Balancing remains one of the most time-consuming parts of game design. For now, generative AI can assist with scenario testing, but true balance still requires iterative design and human judgment.
Visuals
While generative AI showed promise in text-based tasks, visual content proved far more difficult to manage. Early experiments focused on generating character portraits, regional maps, and landmark illustrations to support world-building and presentation. These efforts were ultimately set aside.

The main issue was consistency. While individual images were often striking, they lacked a unified visual style. Characters varied wildly in proportions, clothing, and tone. Maps were either overly generic or too specific to reuse. Even when prompts were carefully structured and re-used, the models struggled to deliver results that felt like part of the same world.
Visual generation also lacked the iterative control that made text generation so effective. It was difficult to make small changes or reuse layouts. Adjusting a detail in an image often required starting from scratch, and generating multiple variants could lead to a confusing spread of mismatched designs.

For a project like Storm Tome, where visual cohesion supports immersion, these limitations were too disruptive. The plan to generate a full visual layer has been deferred for now, with the possibility of returning to it once tools improve or a hybrid human-guided process becomes more efficient.
Lessons Learned
StormTome was built with the help of generative AI at nearly every stage. From naming and lore to rules and system design, the project explored just how far modern tools could go in shaping a complex creative work. The results were mixed.

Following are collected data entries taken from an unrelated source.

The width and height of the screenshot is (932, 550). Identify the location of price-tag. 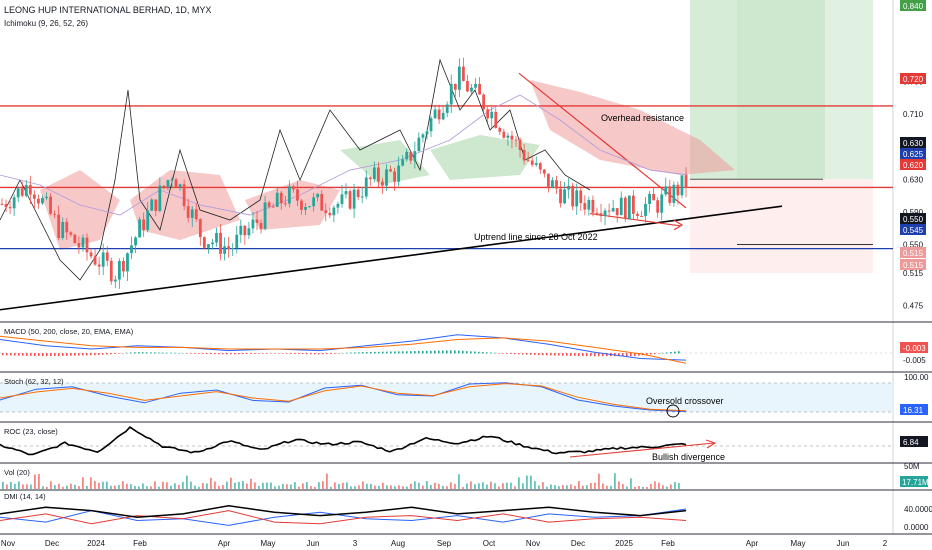
(913, 6).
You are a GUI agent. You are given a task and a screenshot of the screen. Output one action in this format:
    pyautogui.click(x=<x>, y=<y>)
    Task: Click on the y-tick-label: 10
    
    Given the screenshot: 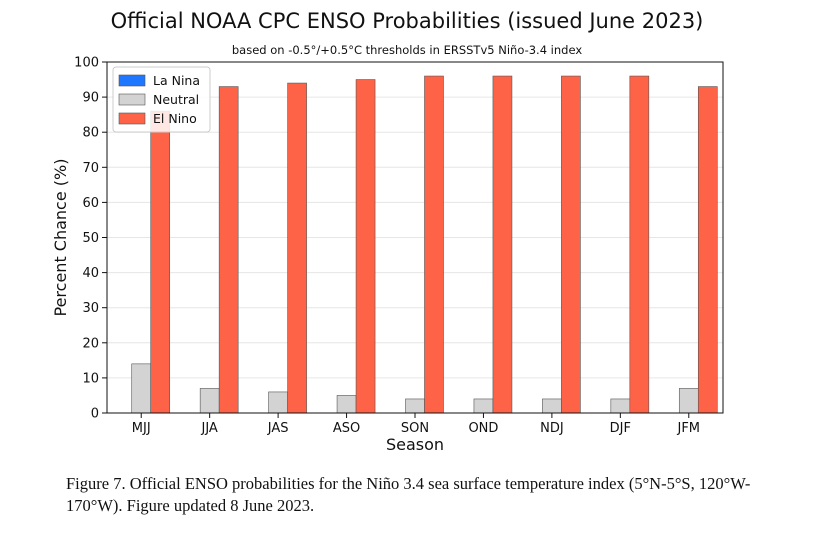 What is the action you would take?
    pyautogui.click(x=90, y=378)
    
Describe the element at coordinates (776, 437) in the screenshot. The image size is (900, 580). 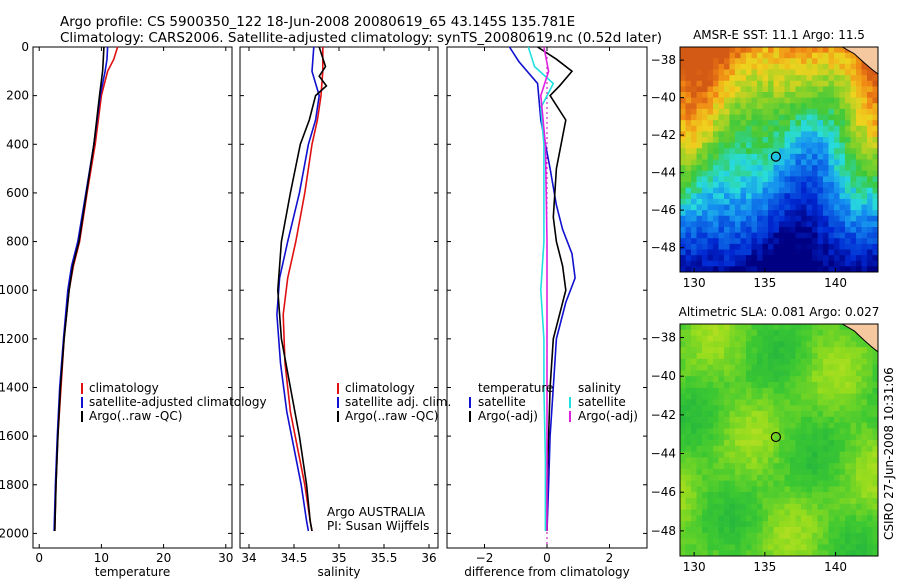
I see `argo-float-marker` at that location.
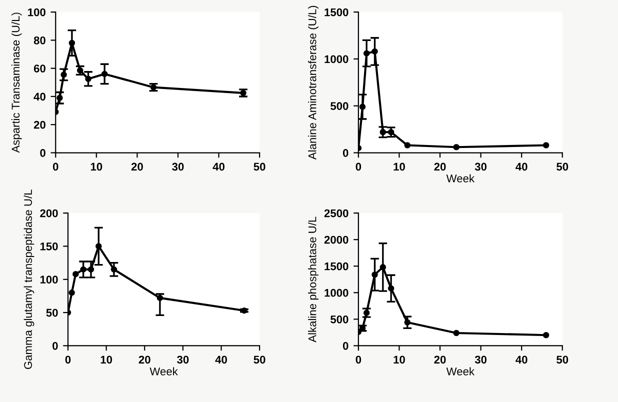  I want to click on y-tick-label: 60, so click(40, 68).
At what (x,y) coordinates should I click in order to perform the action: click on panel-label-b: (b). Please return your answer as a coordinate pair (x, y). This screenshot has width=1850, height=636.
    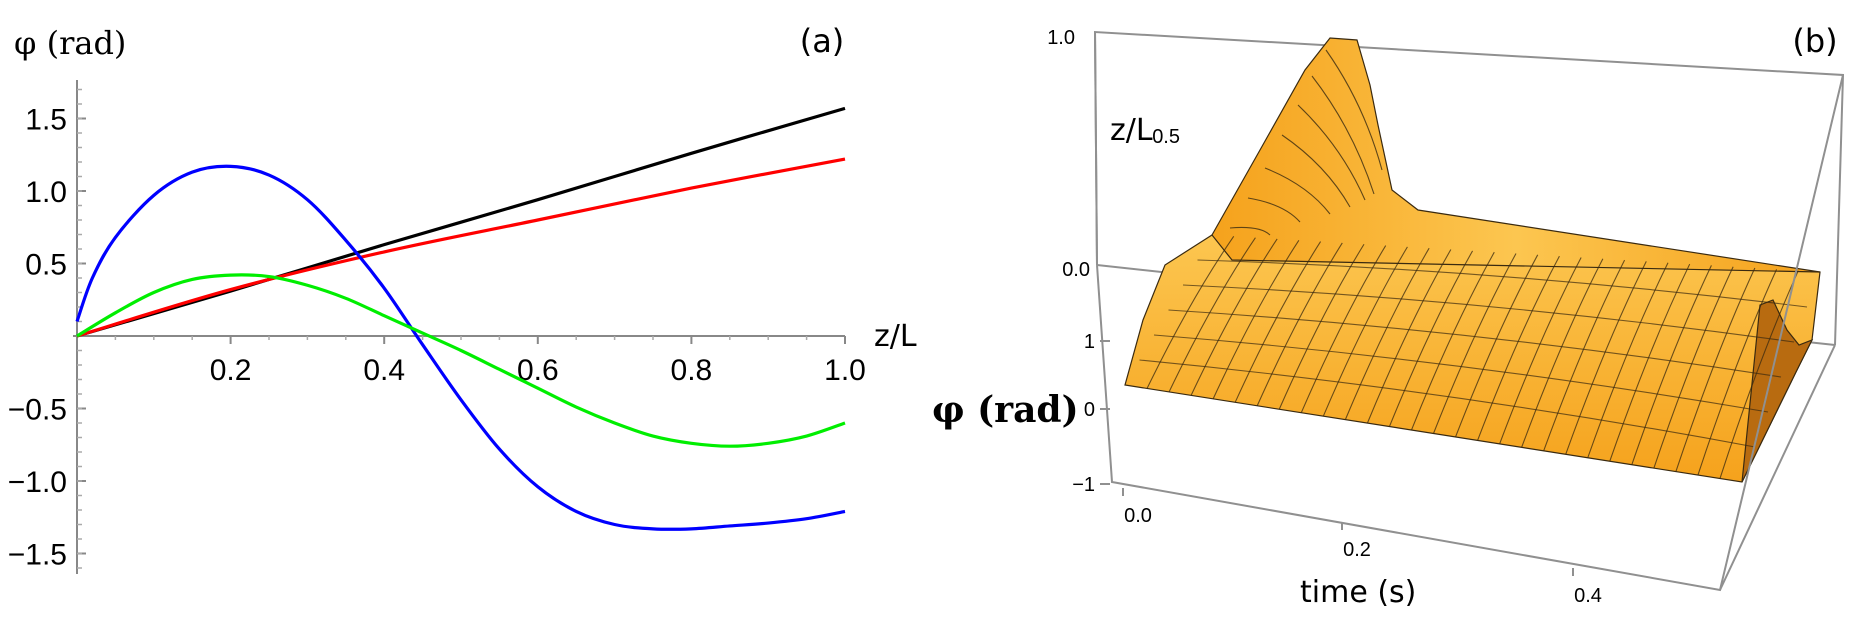
    Looking at the image, I should click on (1814, 41).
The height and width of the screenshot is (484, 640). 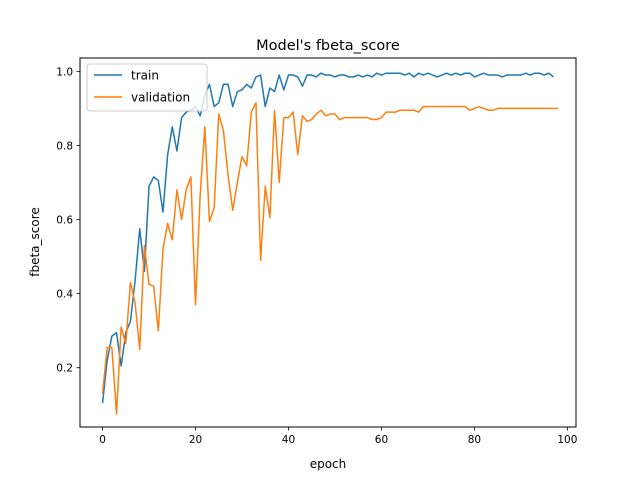 What do you see at coordinates (145, 76) in the screenshot?
I see `legend-label-train: train` at bounding box center [145, 76].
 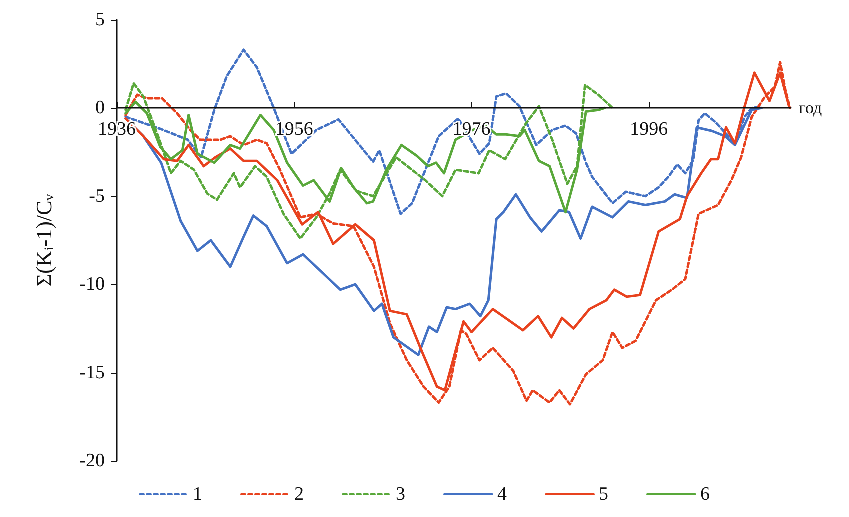 I want to click on y-tick-label: -10, so click(x=92, y=285).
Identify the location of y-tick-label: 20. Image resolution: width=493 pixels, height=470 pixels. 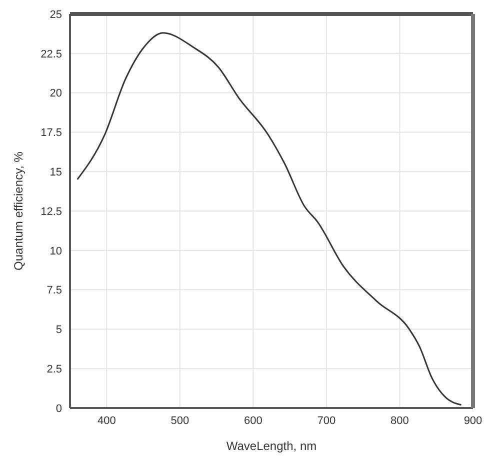
(56, 94).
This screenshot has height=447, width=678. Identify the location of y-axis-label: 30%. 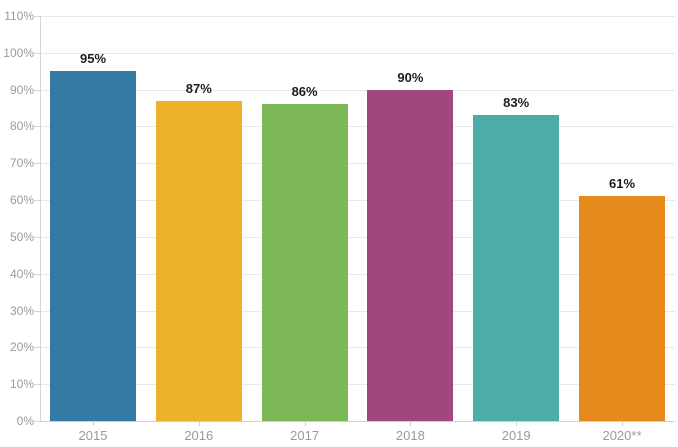
(22, 310).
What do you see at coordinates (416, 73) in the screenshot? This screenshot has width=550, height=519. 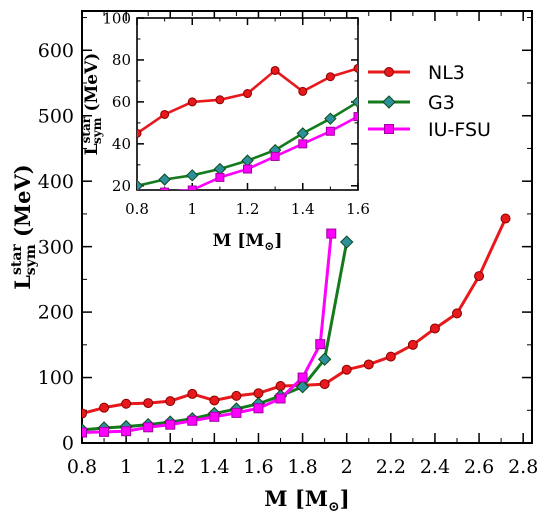 I see `legend-item-nl3: NL3` at bounding box center [416, 73].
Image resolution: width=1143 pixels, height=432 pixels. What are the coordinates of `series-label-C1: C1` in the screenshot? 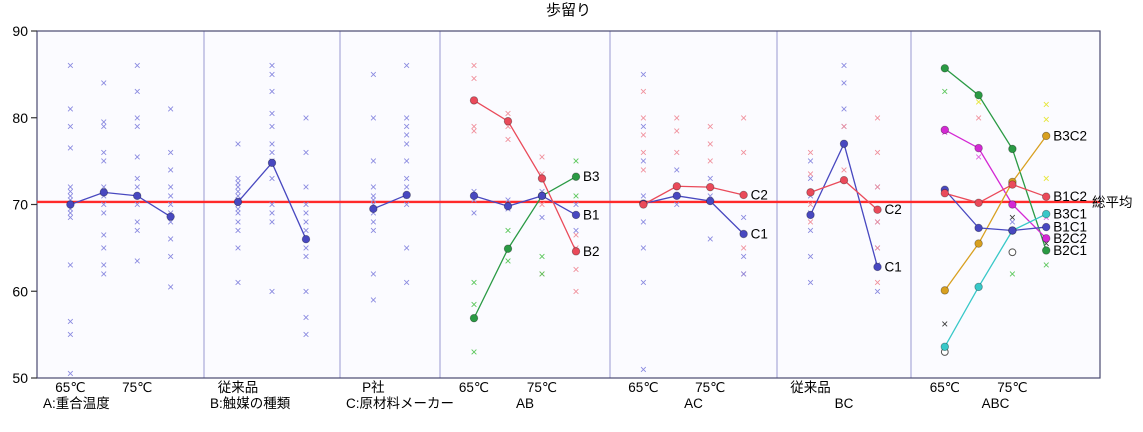 It's located at (760, 234).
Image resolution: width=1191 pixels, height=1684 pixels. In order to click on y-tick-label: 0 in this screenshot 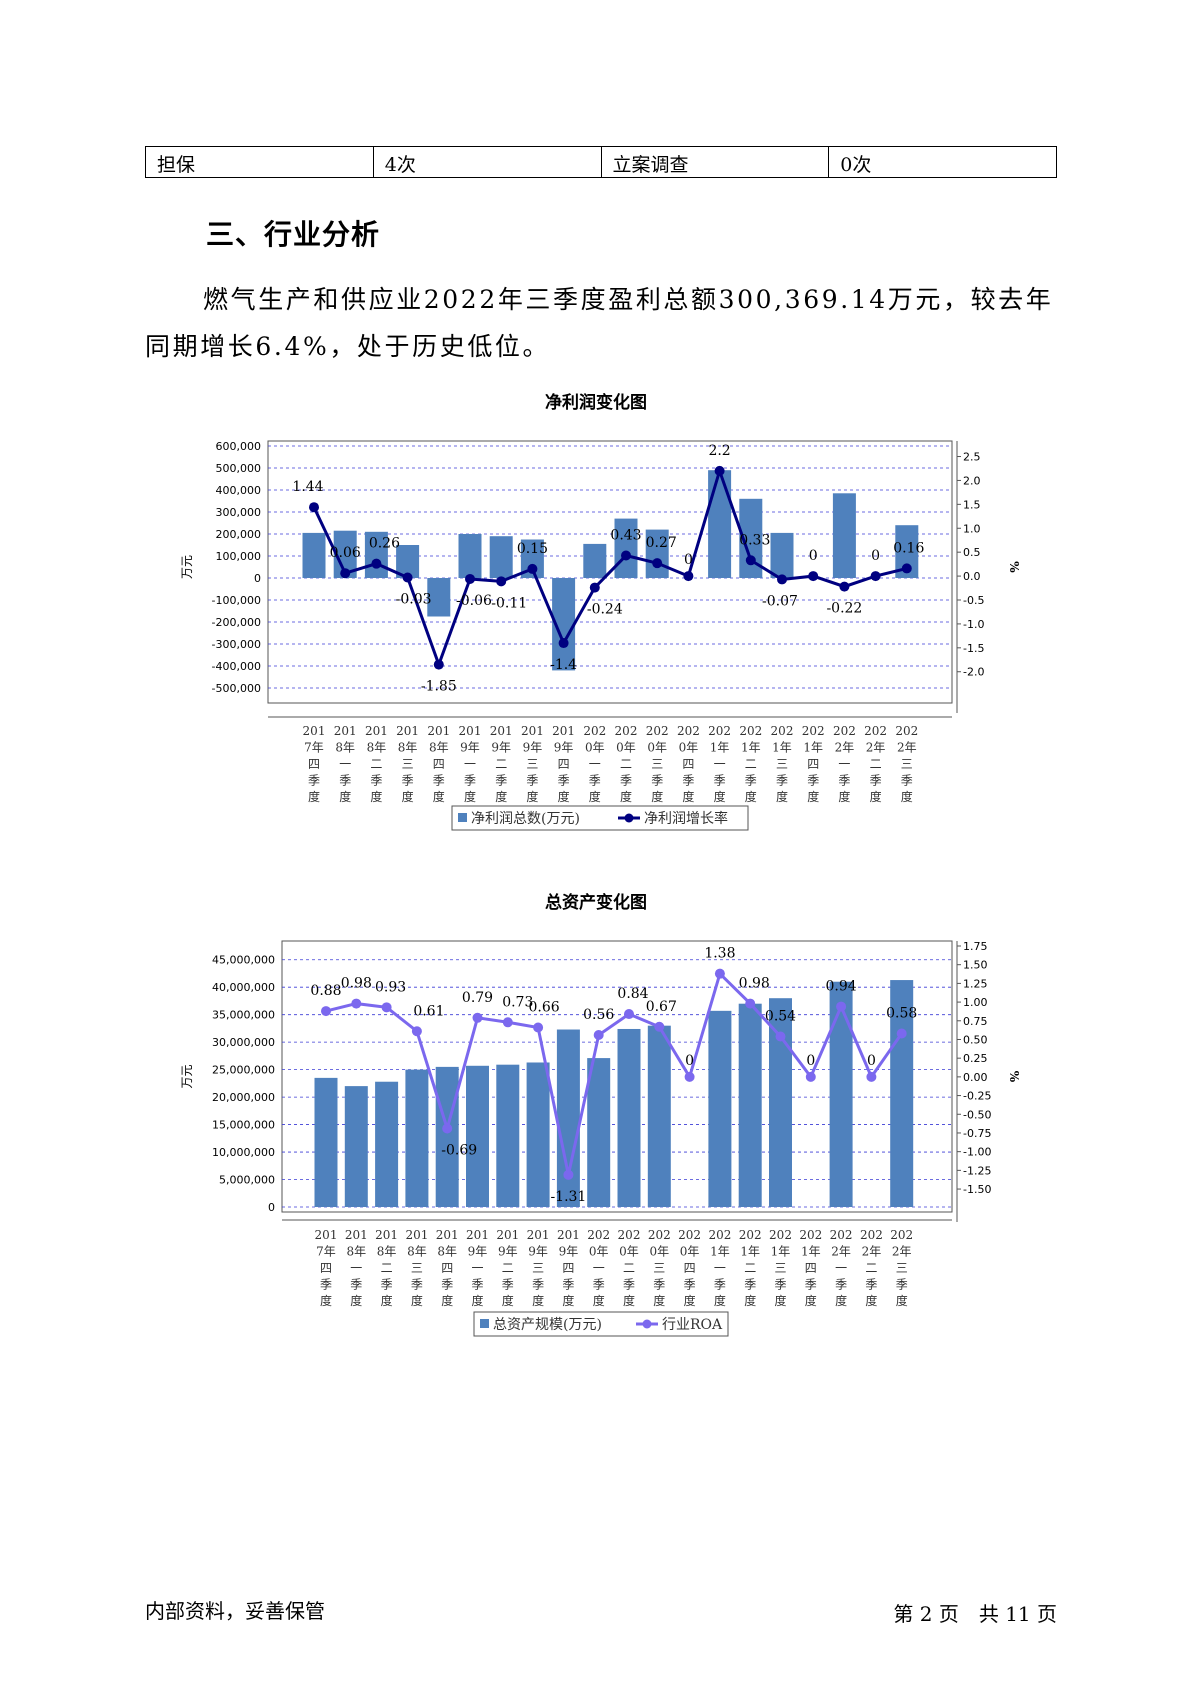, I will do `click(272, 1208)`.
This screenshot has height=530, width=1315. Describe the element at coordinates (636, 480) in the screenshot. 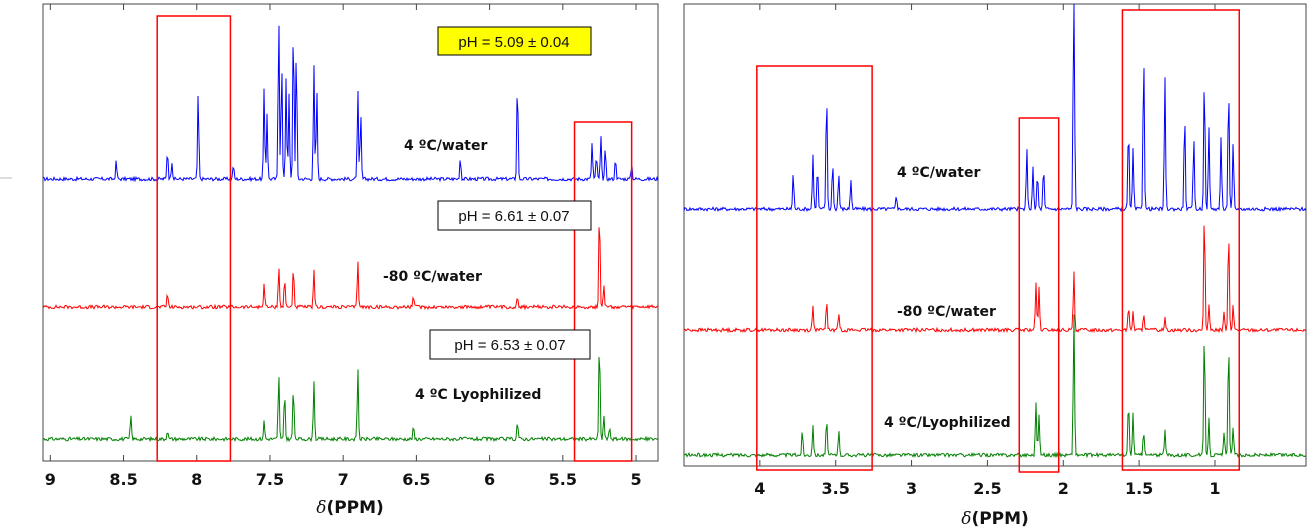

Generative AI performed well in structured tasks: it could fill templates, summarize research, and generate large volumes of content quickly. It accelerated the creative process when the problem was well-defined, such as writing faction profiles or exploring job systems. With tight guidance, it made early development faster and more productive.
But the same tools showed clear limits. They could not ensure consistency across sessions. They could not validate originality. They could not reason about interconnected systems or maintain balance. Most importantly, they could not operate independently. High-quality results required a structured prompt, critical review, and often extensive rewriting.
Generative AI was not a co-author. It was a collaborator that excelled at focused, repetitive, or research-heavy tasks. It proved genuinely useful when treated like a creative apprentice, with clear instructions and closely monitored. But when left to lead, it quickly lost its way.